--- START OF PAGE EXTRACT ---

3.3. Combined Seismic Dissipation and Isolation (CSDI) Structure

Combined seismic dissipation and isolation (CSDI) is adopted, that is, the 0#, 2# and 3# piers are equipped with viscous dampers, and the 1# pier has an installed FPB with the abovementioned optimized parameters. When the E2 earthquake occurs, the anti-seismic bolt of the fixed pier is cut off, so the FPB and viscous dampers can play a role in CSDI. Now assuming that the damping exponent is 0.5, and the damping coefficient ranges from 1000 to 10,000, the influence of damping coefficient C on the performance of the damper can be studied. The seismic response of the structure is shown in Figure 12.

It can be seen from Figure 12 that, in the change process of C from 1000 to 10,000, compared with the seismic structure, the relative displacement between the piers and beams can be effectively reduced; however, with an increase in C, the output of the damping force will be larger, which will limit the displacement of the upper structure, but is not conducive to dissipating the seismic inertia force; the upper inertia force is transmitted to the lower structure, which increases the bending moment at the pier bottom.

--- END OF PAGE EXTRACT ---
--- START OF DATA EXCERPT ---

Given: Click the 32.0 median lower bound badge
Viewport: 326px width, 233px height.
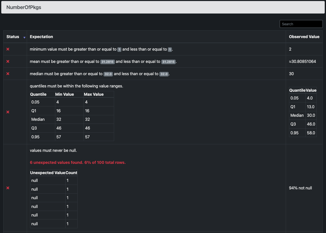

--- END OF DATA EXCERPT ---

• _WRITTEN PROBLEM_: Decide whether each statement agrees with the passage about the CSDI structure, and support each yes or no with the deciding words quoted from it. (a) The 1# pier is fitted with viscous dampers. (b) The damping exponent is taken as 0.5. (c) Raising C lowers the bending moment at the pier bottom. The lines have no connection to the passage about the CSDI structure.

• _SOLUTION FOR THIS EXERCISE_:
(a) No: "the 0#, 2# and 3# piers are equipped with viscous dampers, and the 1# pier has an installed FPB"
(b) Yes: "assuming that the damping exponent is 0.5"
(c) No: "which increases the bending moment at the pier bottom"